The media has been avidly following the presidential campaign for over a year now, but Sen. Barack Obama and Sen. John McCain are not the only two candidates on the ballot on Nov. 4. There are many significant senate races today that may signal a changing of the guard in historically Republican states.
“Our major media has been playing up the presidential election,” Dr. JoAnn Myers, political science professor said. “I think they need to talk about everything else, so people don’t just go in and vote for the president and walk away. There are other races that are just as important.”
Today there are 35 Senate seats up for grabs. Twenty-three are currently held by Republicans and 12 are held by Democrats. Currently, the Democrats have a 51-49 and many experts, including Dr. Myers, project that they are capable of picking up as many as 9 seats, which would ensure a filibuster-proof Senate.
Not all experts agree, however.
Political science professor Dr. Artin Arsalanian does not think that it’s plausible that the Democrats will be able to gain all 9 seats.
“The current projection is the Democrats will pick up 7 seats,” Myers said.
If the Democrats only pick up 7 seats, Myers believes that they will need to persuade moderate Republicans to join them in passing legislation.
“There used to be a thing called Rockefeller Republicans, who were fiscally conservative, but socially liberal,” Myers said.

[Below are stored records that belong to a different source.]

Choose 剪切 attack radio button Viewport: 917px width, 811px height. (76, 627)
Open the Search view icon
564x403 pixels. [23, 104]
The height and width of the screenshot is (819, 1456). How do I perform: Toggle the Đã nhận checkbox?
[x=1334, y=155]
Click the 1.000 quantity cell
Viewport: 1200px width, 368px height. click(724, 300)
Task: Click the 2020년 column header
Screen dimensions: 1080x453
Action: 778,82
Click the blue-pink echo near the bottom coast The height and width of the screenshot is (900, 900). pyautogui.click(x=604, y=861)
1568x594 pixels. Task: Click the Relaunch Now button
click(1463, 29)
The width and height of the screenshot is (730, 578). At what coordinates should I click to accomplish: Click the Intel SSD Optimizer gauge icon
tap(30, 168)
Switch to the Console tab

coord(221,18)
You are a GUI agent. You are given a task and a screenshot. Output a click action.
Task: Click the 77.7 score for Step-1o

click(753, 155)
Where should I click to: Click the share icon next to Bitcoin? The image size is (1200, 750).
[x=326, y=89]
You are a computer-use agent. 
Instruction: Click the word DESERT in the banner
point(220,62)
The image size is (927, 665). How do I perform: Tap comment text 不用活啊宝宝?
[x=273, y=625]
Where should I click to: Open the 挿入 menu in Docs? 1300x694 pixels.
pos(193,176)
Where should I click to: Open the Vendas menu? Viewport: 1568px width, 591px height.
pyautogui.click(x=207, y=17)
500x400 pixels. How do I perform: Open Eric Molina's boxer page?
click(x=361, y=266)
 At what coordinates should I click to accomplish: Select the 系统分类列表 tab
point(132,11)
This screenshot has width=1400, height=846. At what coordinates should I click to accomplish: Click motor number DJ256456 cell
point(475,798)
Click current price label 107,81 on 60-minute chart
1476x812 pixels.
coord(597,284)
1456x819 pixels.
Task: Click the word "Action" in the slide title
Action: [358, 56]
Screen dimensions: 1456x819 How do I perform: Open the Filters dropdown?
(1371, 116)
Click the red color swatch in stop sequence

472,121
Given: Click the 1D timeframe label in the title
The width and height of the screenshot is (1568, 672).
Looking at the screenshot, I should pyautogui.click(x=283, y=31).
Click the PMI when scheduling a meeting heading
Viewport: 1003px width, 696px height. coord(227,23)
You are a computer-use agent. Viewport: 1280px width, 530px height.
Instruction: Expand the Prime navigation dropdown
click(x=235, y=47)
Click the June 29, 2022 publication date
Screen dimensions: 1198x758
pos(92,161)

Pollster.com polls show that voters’ approval of Republicans is significantly lower than Democrats and Myers believes that will correlate into many Democrat senators riding Obama’s strong coattails into the senate—even in historically “red states” like North Carolina and Alaska.
It’s been 35 years since a senator that wasn’t a Republican served in North Carolina, but incumbent Republican, Elizabeth Dole is trailing Kay Hagan by 7 points in two polls released yesterday.
After Sen. Ted Stevens of Alaska was convicted of corruption charges on Oct. 28 a Research 2000 poll was released that showed the longest serving Republican senator was trailing Democrat Mark Begich by 22 points.
Arsalanian said these projections are accurate. He said that Alaskans are disillusioned about Stevens and some have negative feelings towards Gov. Palin, which may further impact Steven’s reelection bid.
Arslanian, a former North Carolina resident, believes that both Stevens and Dole will lose their respective re-elections.